Saved data entries:
* * *

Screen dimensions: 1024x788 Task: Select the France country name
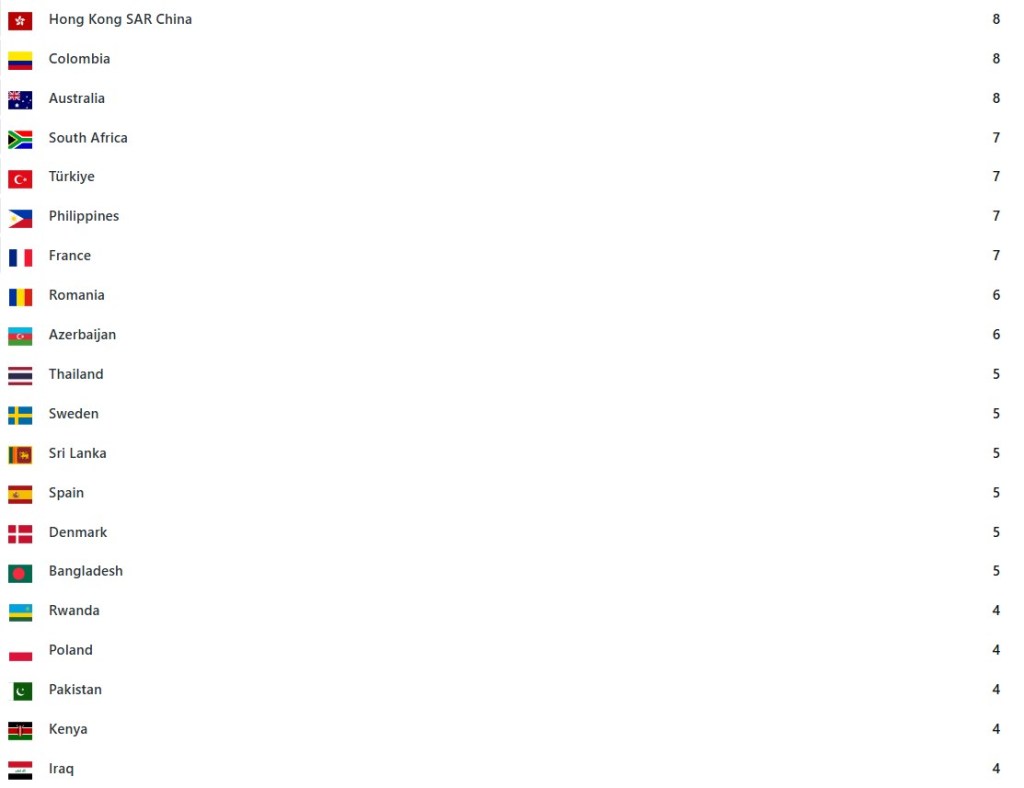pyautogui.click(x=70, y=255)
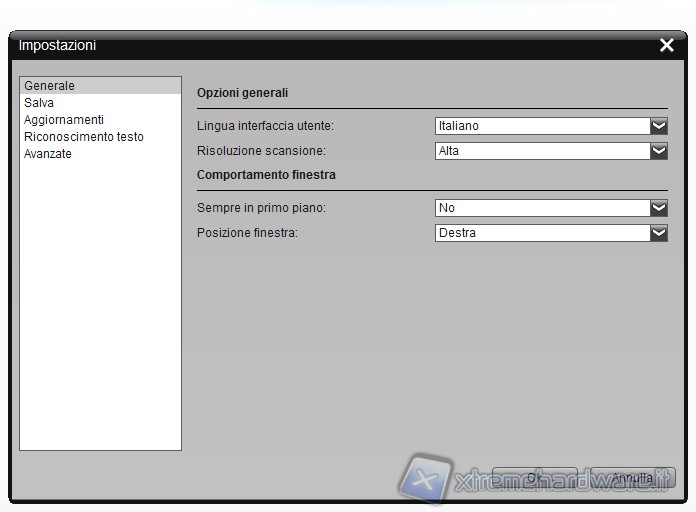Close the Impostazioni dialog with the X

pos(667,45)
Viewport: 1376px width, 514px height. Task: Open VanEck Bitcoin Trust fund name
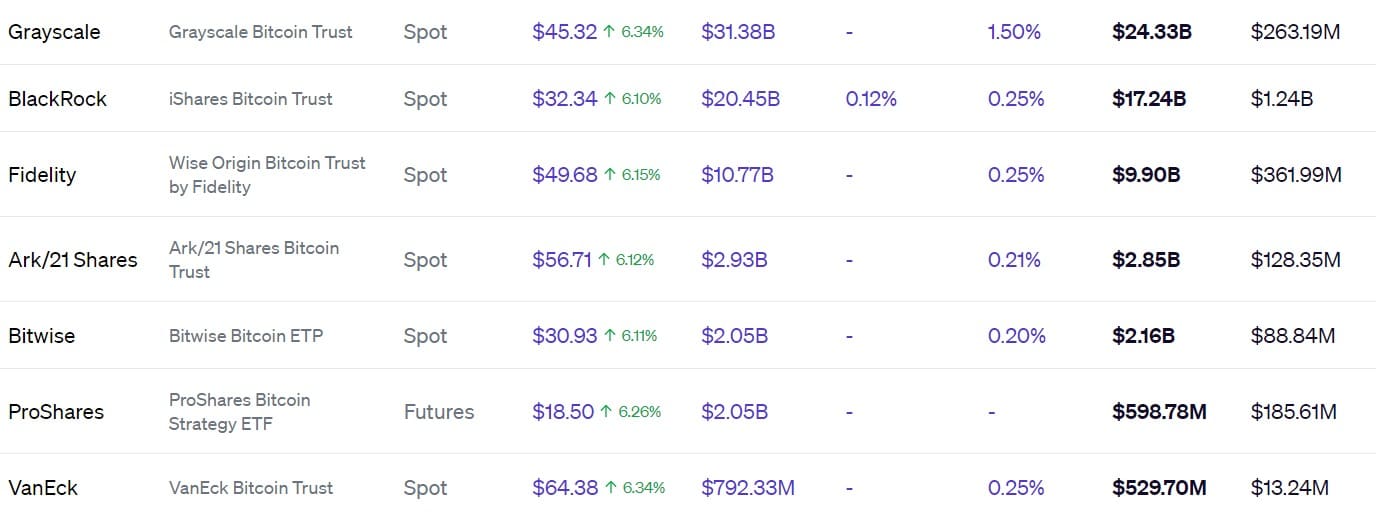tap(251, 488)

* * *

Pictures aside, retype the entries above exactly as they are.

Screen dimensions: 1024x788 Task: Select the France country name
pyautogui.click(x=70, y=255)
Close the Impostazioni dialog with the X

pos(667,45)
Viewport: 1376px width, 514px height. Task: Open VanEck Bitcoin Trust fund name
tap(251, 488)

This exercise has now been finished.